WHAT YOU HAVE TO DO:
Exactly the lines from the line containing "Task: Click the" through the final line of the entries below must be returned, and only those, without pictures.

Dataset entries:

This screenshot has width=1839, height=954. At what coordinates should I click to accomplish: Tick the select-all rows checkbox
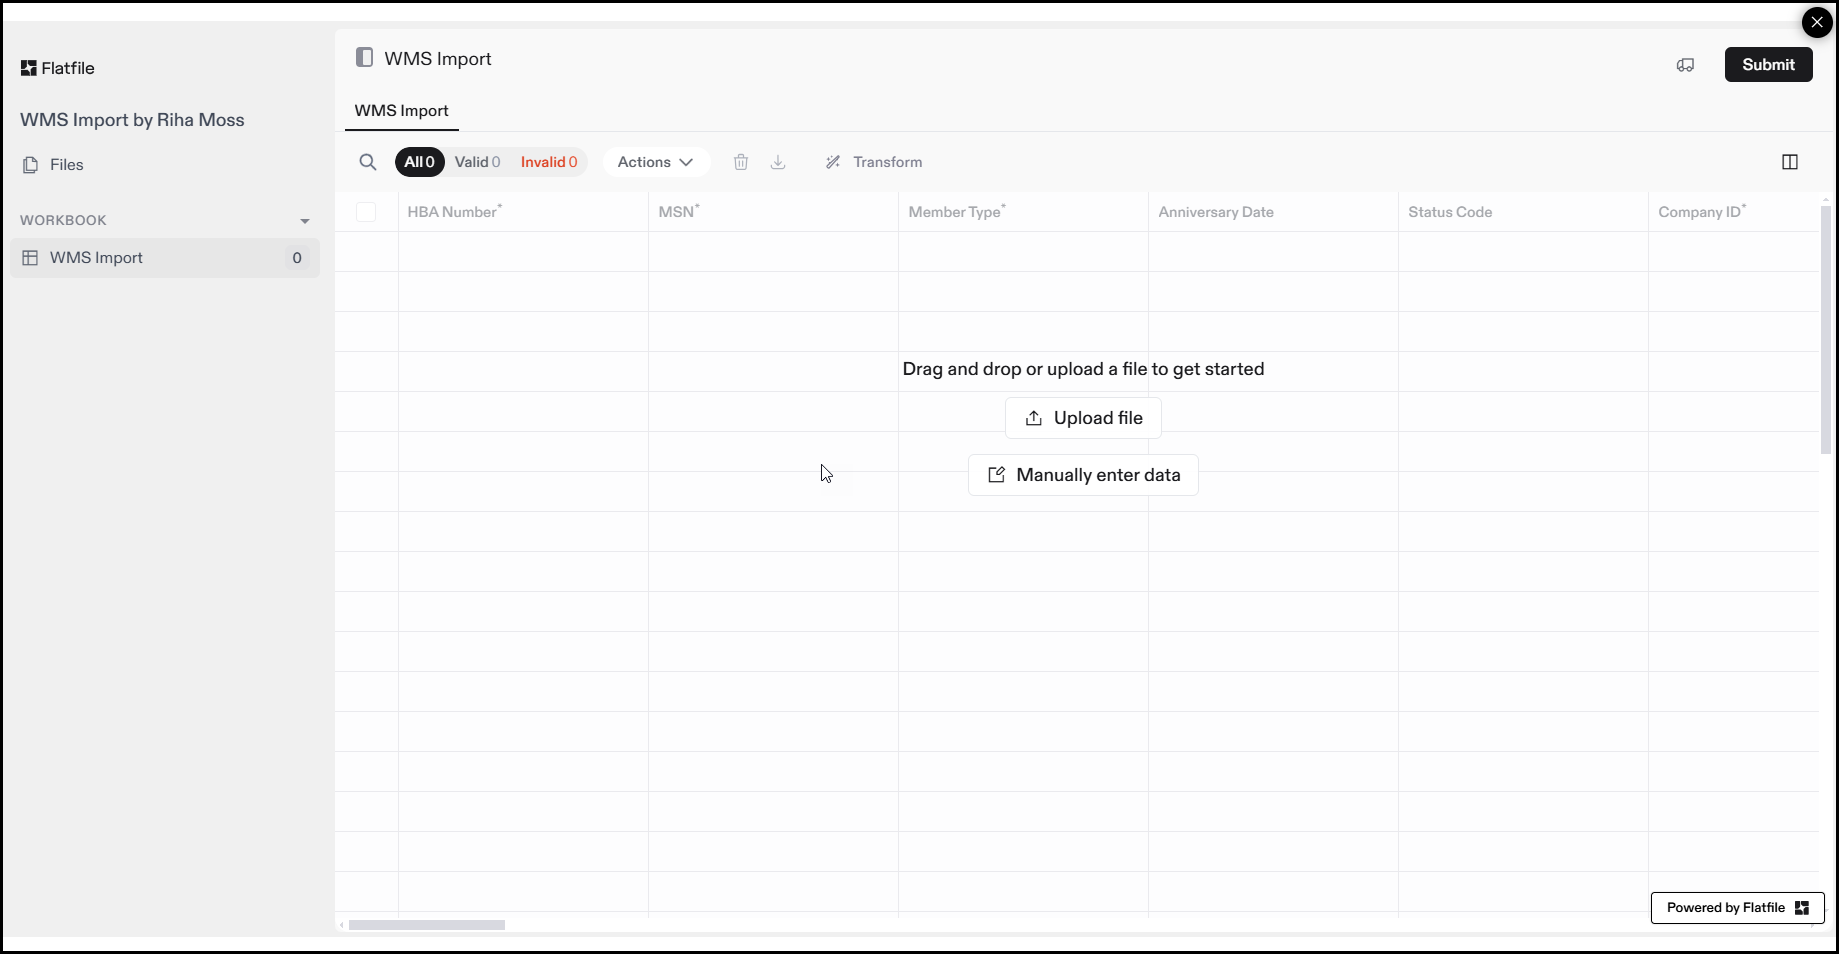click(366, 212)
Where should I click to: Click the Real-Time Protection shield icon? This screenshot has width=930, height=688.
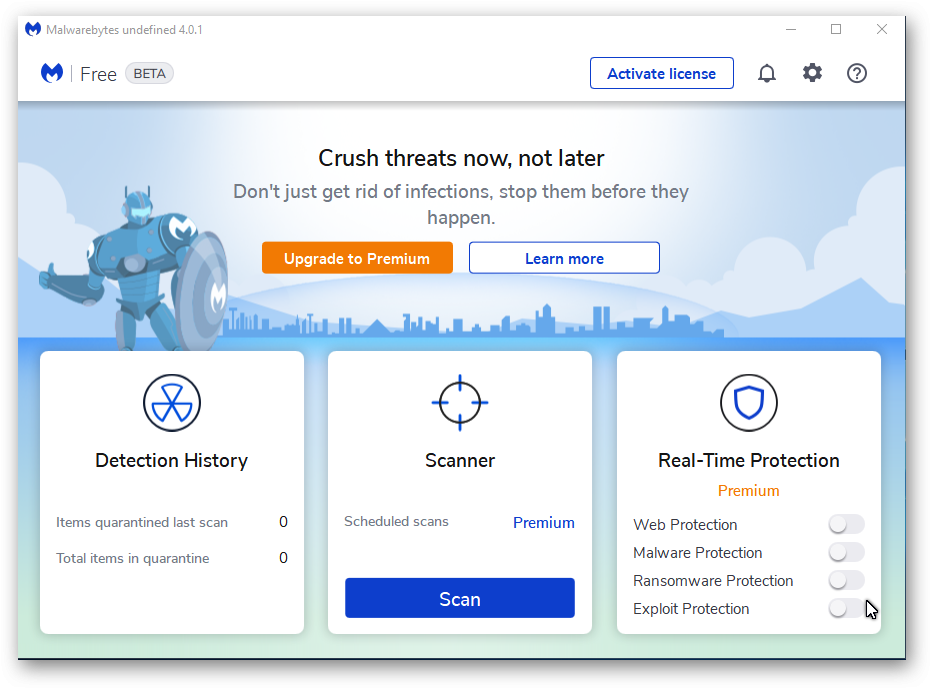(749, 403)
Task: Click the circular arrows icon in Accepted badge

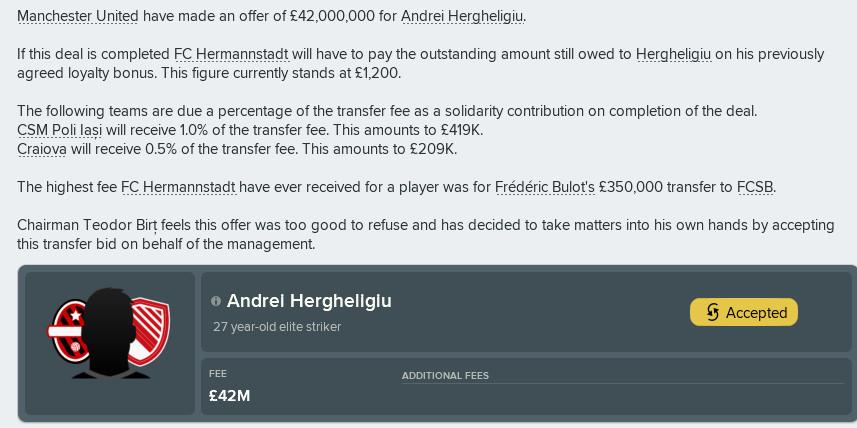Action: 712,313
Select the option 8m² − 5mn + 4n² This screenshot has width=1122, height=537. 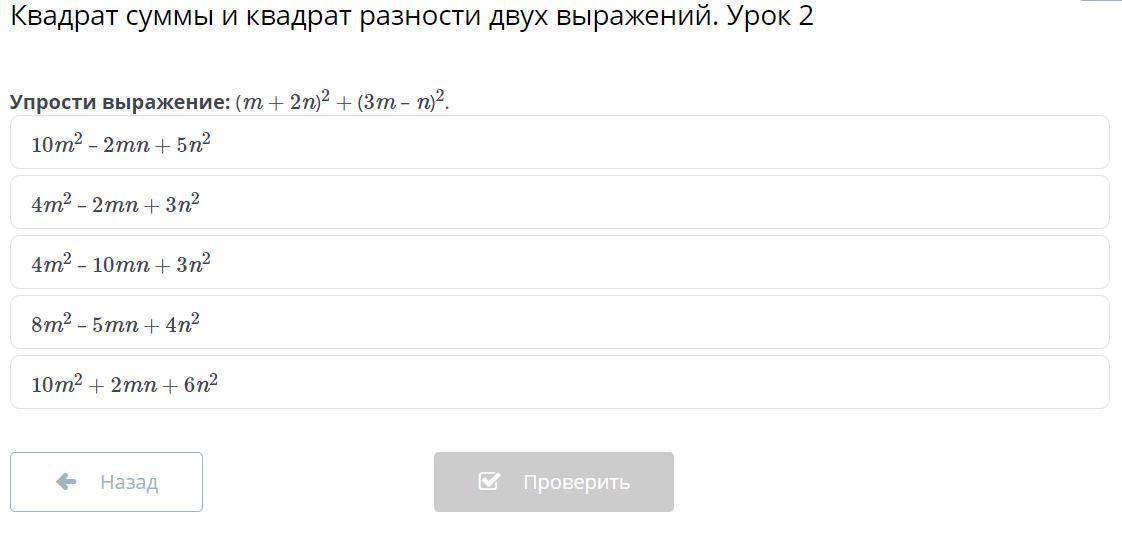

SOLUTION TO THIS EXERCISE:
Task: Click the circular arrows icon in Accepted badge

Action: 712,313
Select the option 8m² − 5mn + 4n² This screenshot has width=1122, height=537. 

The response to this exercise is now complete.